Classification comparison between predicted value and actual value of test sample.
From Table 4 and Fig. 4, it can be seen that the prediction results of food safety risk intelligence early warning of 22 of the 25 test samples are high-risk states, and the prediction results of 3 samples are low-risk states, which are in line with the actual results of the test samples. In comparison, only the prediction results of the food safety risk intelligence early warning of samples 10 and 20 are biased from the actual results, and the low-risk state of the actual result is misidentified as the high-risk state. The above results show that the food safety risk intelligence early warning model based on the support vector machine predicts 25 test samples, and the prediction results of 23 samples are consistent with the actual results, that is, the prediction accuracy of the early warning model is 92%. Although the prediction accuracy of the test sample is slightly lower than 95.0733% of the training sample accuracy, this is because the test sample is completely new to the early warning model, and its prediction accuracy can reflect the true warning level of the model. According to Wu and Dietterich [37] on the prediction accuracy of support vector machines, the prediction accuracy of 92% of the test samples can better judge the high-risk state and low-risk state of food safety risks, and can obtain credible prediction results. In addition, according to the classification results of the test samples, the prediction results of the 20 high-risk state samples in the test samples are consistent with the actual results, and only 2 samples whose actual results are low-risk states are misjudged as high-risk states. It also shows from the side that the trained early warning model is more sensitive to food safety risks, and from the perspective of risk pre-control, the misjudgment of the small-scale low-risk state to the high-risk state of the early warning model is also acceptable.

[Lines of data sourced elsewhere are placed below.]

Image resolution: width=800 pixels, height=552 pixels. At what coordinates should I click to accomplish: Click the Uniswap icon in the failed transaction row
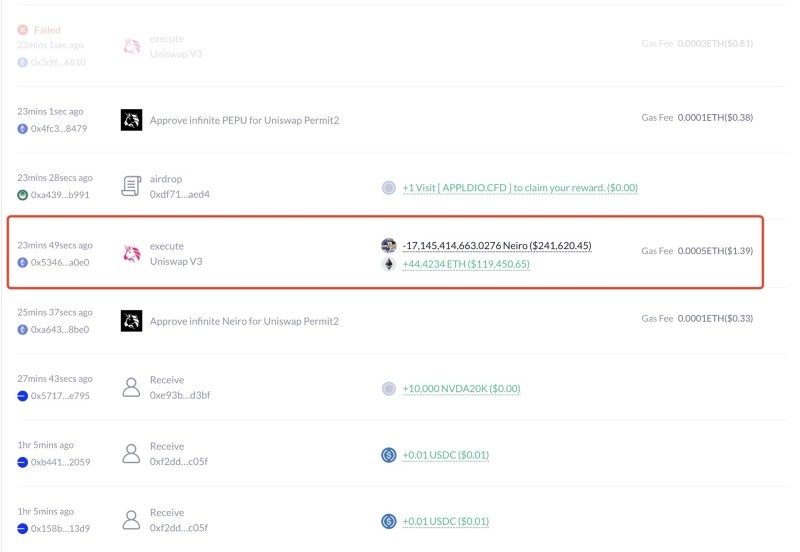[x=131, y=46]
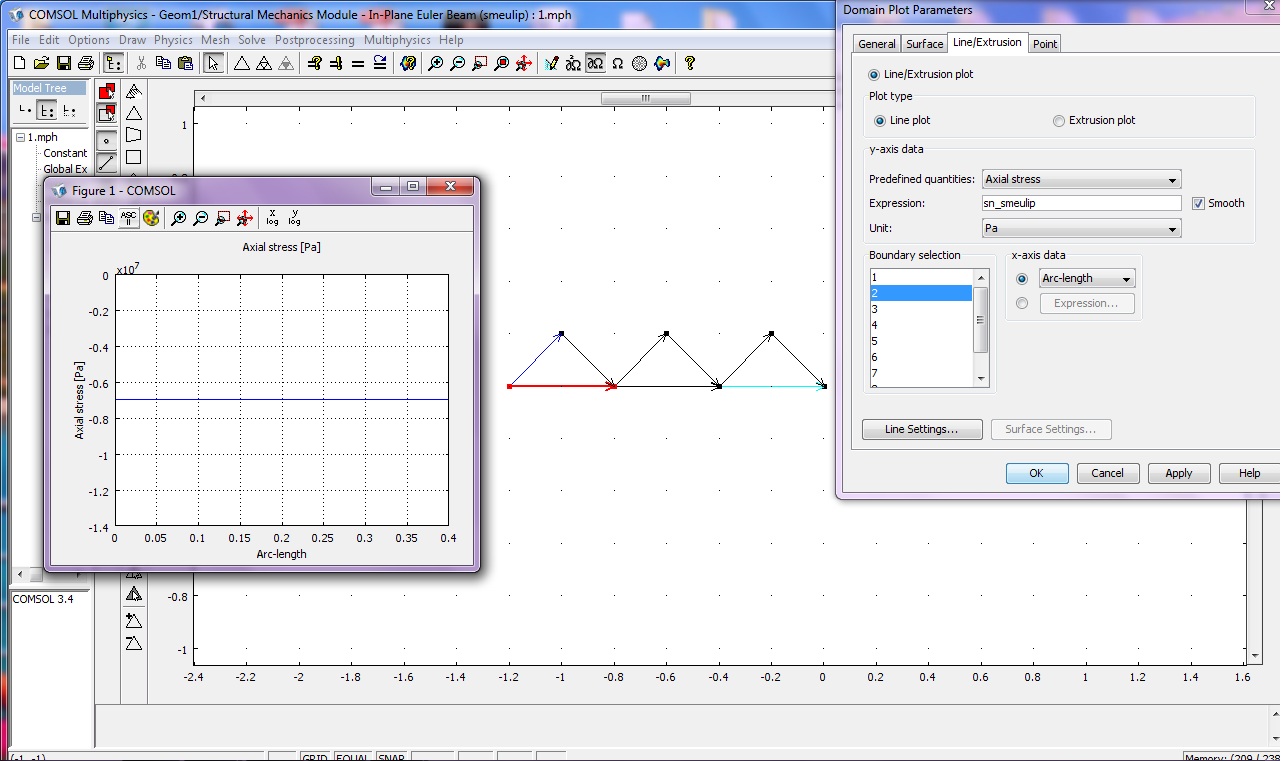
Task: Click the omega Subdomain Mode icon
Action: tap(617, 63)
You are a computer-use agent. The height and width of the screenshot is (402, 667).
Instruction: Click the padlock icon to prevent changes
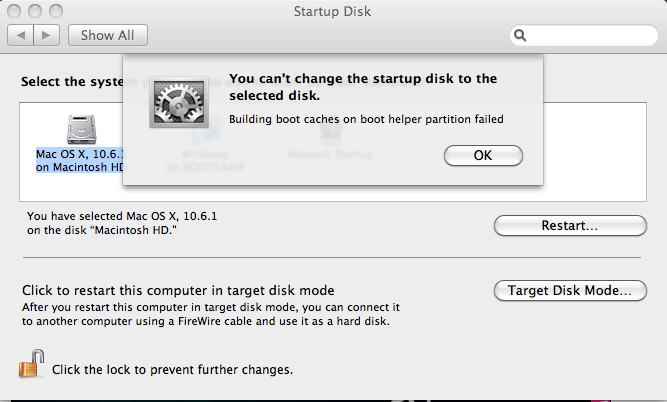click(31, 364)
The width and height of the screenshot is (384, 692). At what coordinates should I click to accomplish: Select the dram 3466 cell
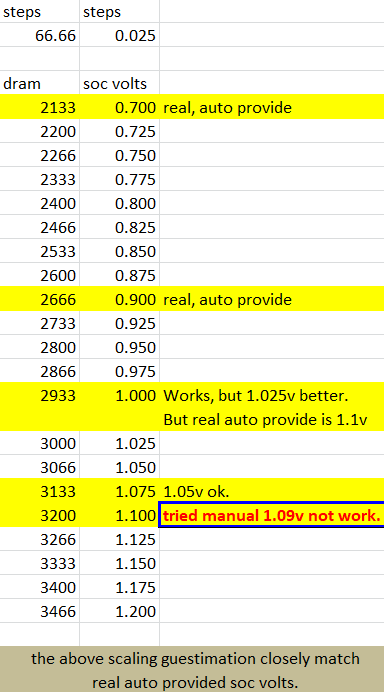[x=40, y=611]
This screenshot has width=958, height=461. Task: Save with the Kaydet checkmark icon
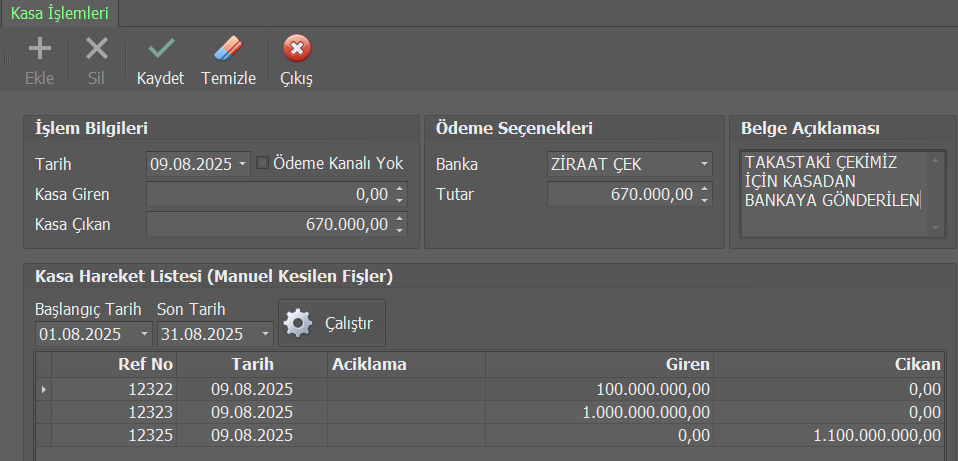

In summary, through the above research results, it can be found that the model prediction accuracy obtained by determining the key parameters in the food safety risk intelligence early warning model through particle swarm optimization is the highest, and combined with the test sample verification of the early warning model, the prediction accuracy is reached at a level of 92%, in an acceptable range, and showed good prediction results, indicating that the food safety risk intelligence early warning model based on support vector machine has good generalization ability, the model is robust, and can effectively provide early warning of possible food safety risks based on the information flow between various stakeholders in the food industry chain, and it can helps various stakeholders to take targeted risk prevention and control measures according to the characteristics of risk factors, so as to make scientific and reliable risk prevention and control decisions.
This study focuses on the construction of food safety risk intelligence early warning model based on support vector machine. Analyze the process and indicator system of food safety risk intelligence early warning, use radial basis function and particle swarm algorithm to determine the optimal parameters in the support vector machine model, and collect the risk status of 60 food sampling inspection projects in 2018. To study the sample, the early warning model was trained and verified. It was found that the food safety risk intelligence early warning model has good learning and generalization capabilities, can obtain more accurate prediction results, and the prediction accuracy rate reaches 92%, which better solves the food safety risk intelligence early warning classification problem.
The construction of the food safety risk intelligence early warning model in this study is based on the support vector machine classification technology. Although the support vector machine technology supports the establishment of the early warning model well, and has obtained relatively ideal research results. But with the continuous development and improvement of big data intelligent technologies such as machine learning and deep learning, it is bound to study the existence of more ideal model training and prediction algorithms in the future. Therefore, further research can be combined with more cutting-edge big data intelligence technologies for the construction of early warning models.